実世界のデータセットで行った実験では、提案された浅海深度検出器は、小さな海洋目標を効果的に識別するだけでなく、様々な海洋環境において優れた検出性能を維持することが示されている。
- 参考スコア(独自算出の注目度): 8.706031869122917
- License:
- Abstract: Detecting small targets in sea clutter is challenging due to dynamic maritime conditions. Existing solutions either model sea clutter for detection or extract target features based on clutter-target echo differences, including statistical and deep features. While more common, the latter often excels in controlled scenarios but struggles with robust detection and generalization in diverse environments, limiting practical use. In this letter, we propose a multi-domain features guided supervised contrastive learning (MDFG_SCL) method, which integrates statistical features derived from multi-domain differences with deep features obtained through supervised contrastive learning, thereby capturing both low-level domain-specific variations and high-level semantic information. This comprehensive feature integration enables the model to effectively distinguish between small targets and sea clutter, even under challenging conditions. Experiments conducted on real-world datasets demonstrate that the proposed shallow-to-deep detector not only achieves effective identification of small maritime targets but also maintains superior detection performance across varying sea conditions, outperforming the mainstream unsupervised contrastive learning and supervised contrastive learning methods.

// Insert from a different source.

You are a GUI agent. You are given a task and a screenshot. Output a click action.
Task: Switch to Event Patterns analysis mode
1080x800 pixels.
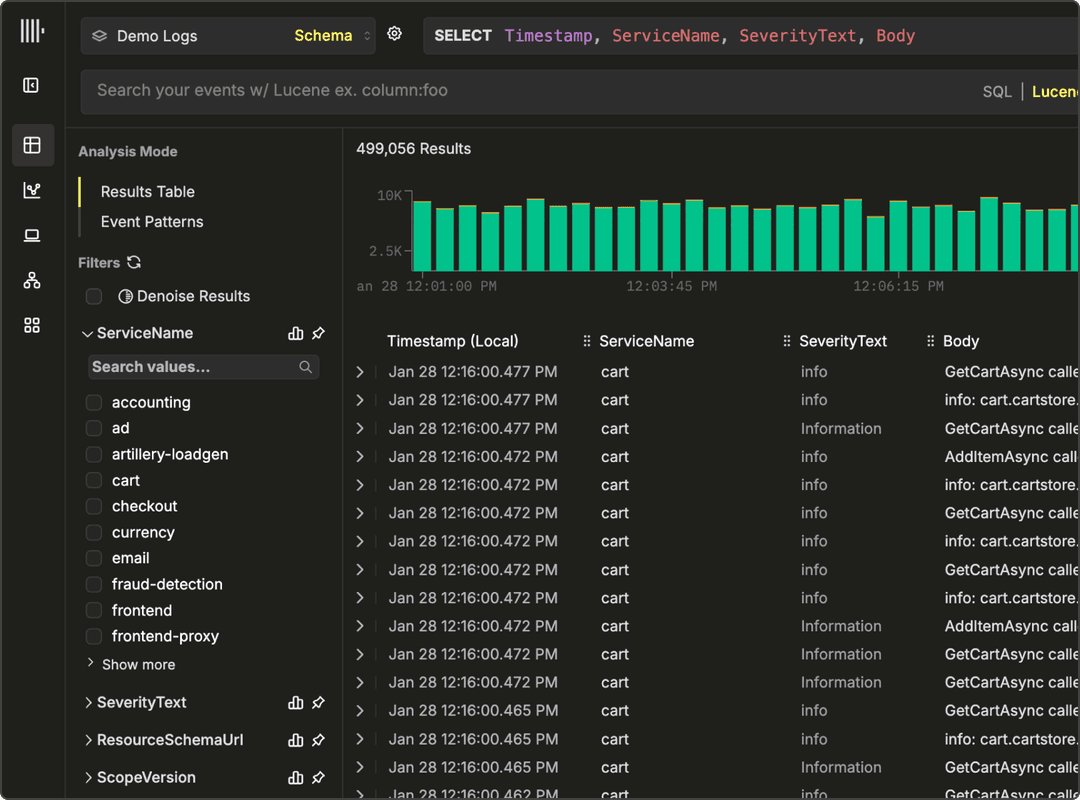point(152,222)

- Abstract(参考訳): 海面の動的条件が原因で、海溝内の小さな標的を検出することは困難である。
既存のソリューションは、統計的および深い特徴を含む、クラッタとターゲットのエコー差に基づいて、検出またはターゲットの特徴を抽出するための海溝モデルである。
一般的には、後者は制御されたシナリオに優れるが、様々な環境で堅牢な検出と一般化に苦慮し、実用的な使用を制限する。

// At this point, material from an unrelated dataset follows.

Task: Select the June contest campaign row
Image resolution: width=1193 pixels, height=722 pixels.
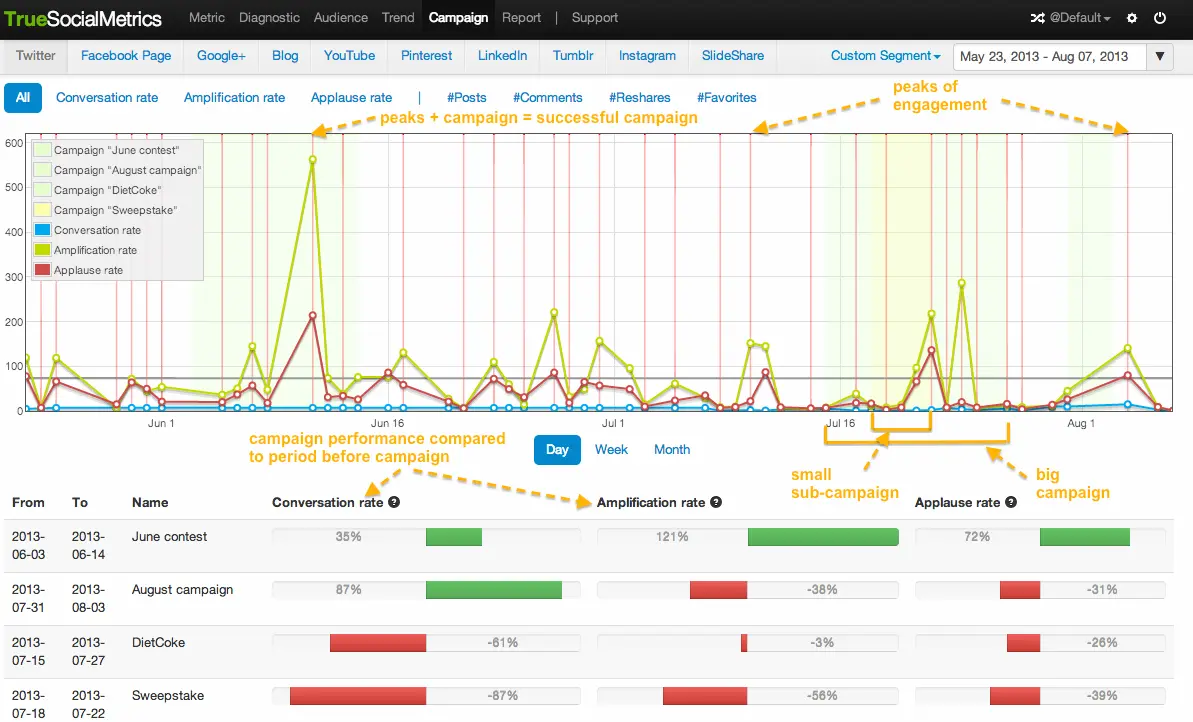Action: 169,537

本稿では,教師付きコントラスト学習(MDFG_SCL)手法を提案する。この手法は,教師付きコントラスト学習によって得られる深い特徴と,マルチドメインの違いから得られる統計的特徴を統合し,低レベルのドメイン固有のバリエーションと高レベルのセマンティック情報の両方をキャプチャする。
この包括的な機能統合により、挑戦的な条件下であっても、モデルが小さなターゲットと海の乱雑を効果的に区別することができる。
実世界のデータセットを用いて行った実験により、提案した浅層深度検出器は、小型海洋目標の効果的な識別だけでなく、様々な海洋環境における優れた検出性能を維持し、主流の教師なしのコントラスト学習と教師なしのコントラスト学習法より優れていることが示された。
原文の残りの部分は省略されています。